GIVEN INSTRUCTION 1 - Render this sentence from the report on vanadium oxide nanotubes in Spanish: "The discovery of the atomic structure of technological materials like vanadium pentoxide nanotubes may support nanoscale industrial applications."
GIVEN INSTRUCTION 2 - Continue the report on vanadium oxide nanotubes from its final sentence.

| The
discovery of the atomic structure of technological materials
like vanadium pentoxide nanotubes may support nanoscale
industrial applications.
Valeri
Petkov, a faculty member in Central Michigan University’s
physics department and lead researcher in an experiment
at Argonne and Brookhaven National Laboratories, used
a nontraditional experimental technique called Pair
Distribution Function analysis to determine the three-dimensional
structure of vanadium oxide nanotubes. An accurate
knowledge of its three-dimensional structure is needed
to better understand and control the material’s useful
properties.
“Once
a good structural model is found, its parameters may
be refined and then used to explain, predict and possibly
improve the structure-sensitive properties of the
nanomaterial,” said Petkov. “This is a major advantage
over using a statistical description of the structure
as it is done with completely disordered materials
like glasses.”
The
work, supported by a four-year, $200,000 National
Science Foundation Nanoscale Interdisciplinary Research
Team grant, indicates that the PDF technique may become
a tool for structure determination in the emerging
field of nanoscience and technology.

DATA LINES -
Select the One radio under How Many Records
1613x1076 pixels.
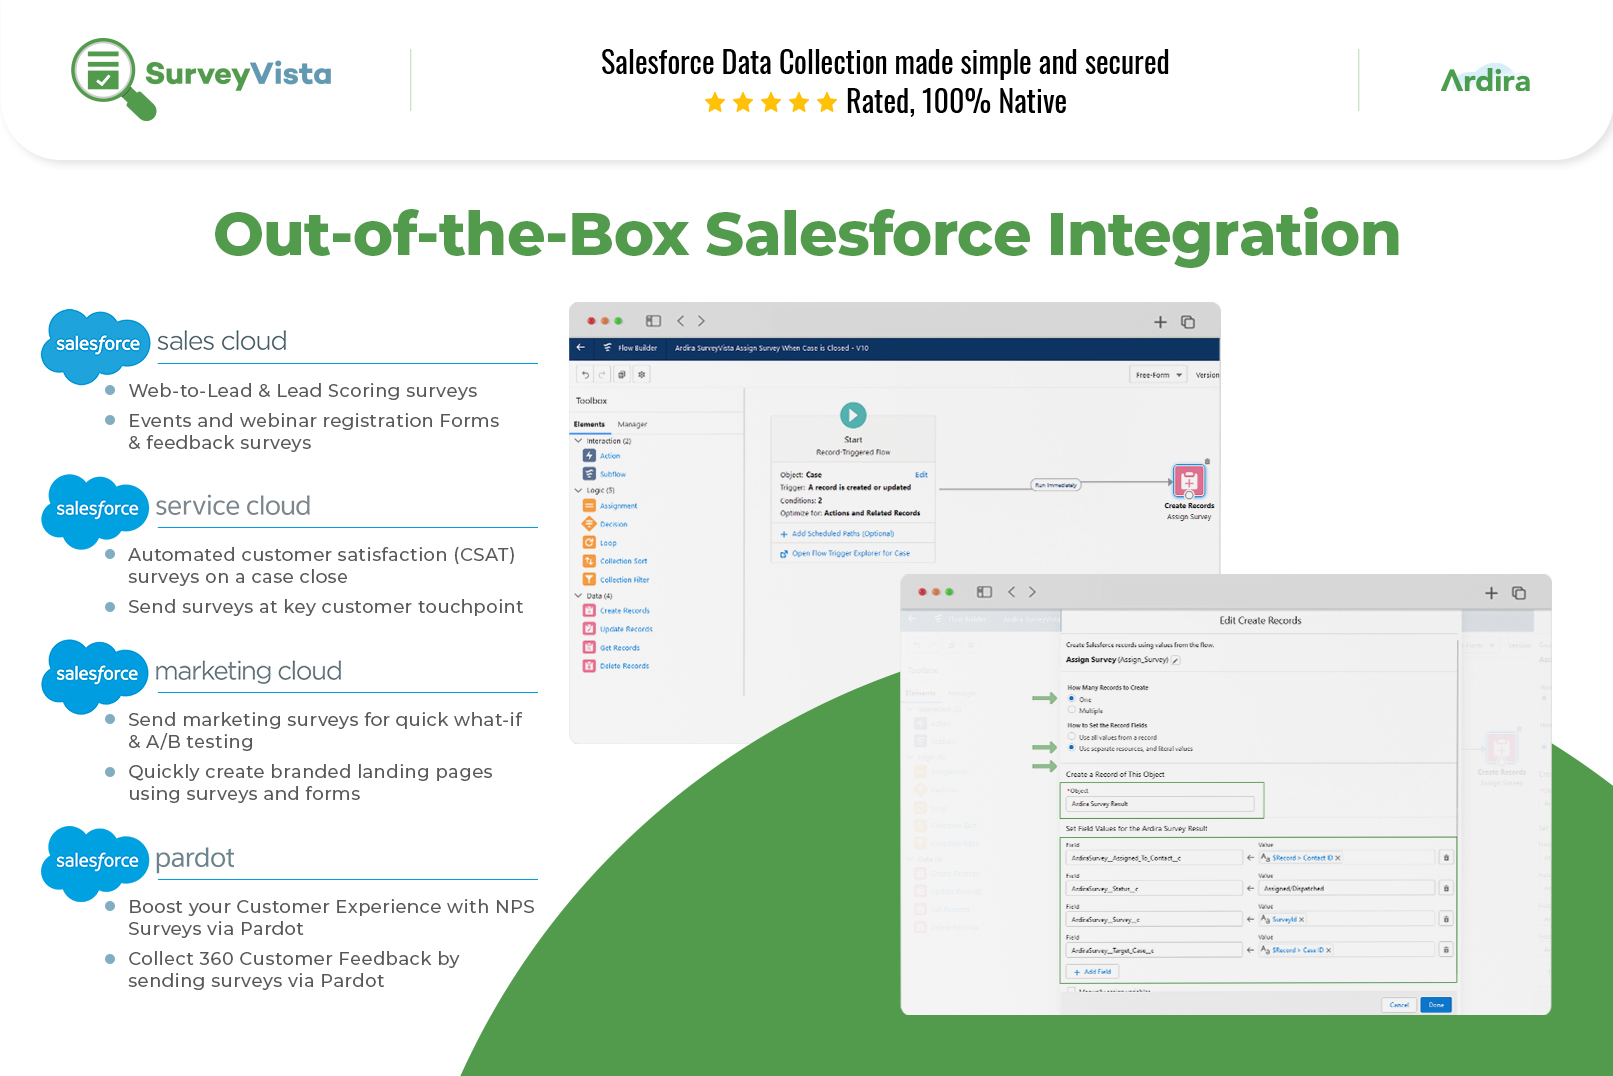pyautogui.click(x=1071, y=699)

EXERCISE OUTPUT 1 - El descubrimiento de la estructura atómica de materiales tecnológicos como los nanotubos de pentóxido de vanadio podría respaldar aplicaciones industriales a escala nanométrica.

EXERCISE OUTPUT 2 -
Crystalline
vanadium pentoxide is a key industrial material used
in optical switches, chemical sensors, catalysts and
solid-state batteries. The material possesses an outstanding
structural versatility and can be manufactured into
nanotubes that have many useful properties and potential
applications, said Petkov.
The
researchers conducted synchrotron radiation diffraction
experiments at the Advanced Photon Source at the Argonne
National Laboratory and applied the nontraditional
PDF technique. The nanotubes exhibited a well-defined
nanometer scale structure, and the researchers were
able to build a three-dimensional model.
The
team’s study, “Structure Beyond Bragg: Study of V2O5
Nanotubes,” was published in the Feb. 25 Physical
Review journal of The American Physical Society. The
management of the APS sector, where the experiment
was conducted, has selected the study as one of the
outstanding recent results obtained at that sector.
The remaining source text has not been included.